Die weder datierte noch monogrammierte und wohl unvollendete Federzeichnung "Christus am Ölberg" konnte 1877 unter Friedrich Lippmann für das Berliner Kupferstichkabinett erworben werden. Sie gilt als eine von zahlreichen Auseinandersetzungen Dürers mit der Passion Christi.

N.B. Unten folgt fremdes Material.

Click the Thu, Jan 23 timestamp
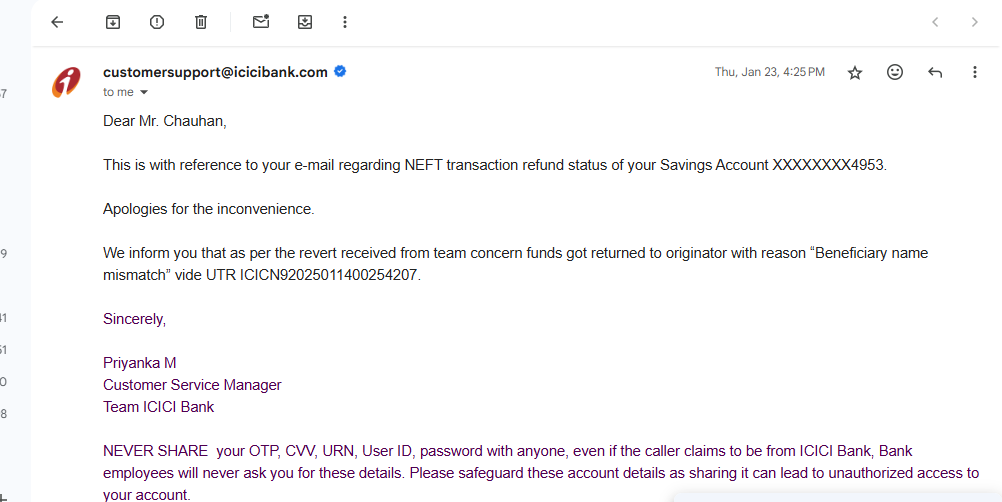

Der Künstler zeigt Christus in der Nacht vor seiner Kreuzigung im Garten Gethsemane. Er liegt bäuchlings auf dem Boden, ohne dass die Betrachter:innen sein Gesicht sehen können. Oberhalb links des Heilands, der seine Arme zu beiden Seiten ausbreitet und damit die Form des Kreuzes suggeriert (vgl. hierzu Ausst.-Kat. Berlin 2023, S. 221, Kat.-Nr. 89), erscheint der Engel mit dem Kelch.
Diese eigentümlich Motivvariante verwendete Dürer bereits 1508/ 1509 in dem Ölberg-Holzschnitt seiner "Kleinen Passion" und wiederholte sie in einer querformatigen Federzeichnung (vgl. Frankfurt am Main, Städel Museum, Graphische Sammlung, Inv.-Nr. 695), die während seiner berühmten Reise in die Niederlande entstand, die er 1520/ 1521 unternahm. Bereits im Auktionskatalog von 1867 wird das Berliner Blatt mit der Frankfurter Zeichnung, die bereits 1850 in London für das Städelsche Kunstinstitut erworben werden konnte, in Verbindung gebracht (vgl. Aukt.-Kat. Montmorillon'sche Kunst- und Antiquitäten-Handlung, Wien, 11. bis 13. November 1867, S. 54, Nr. 322).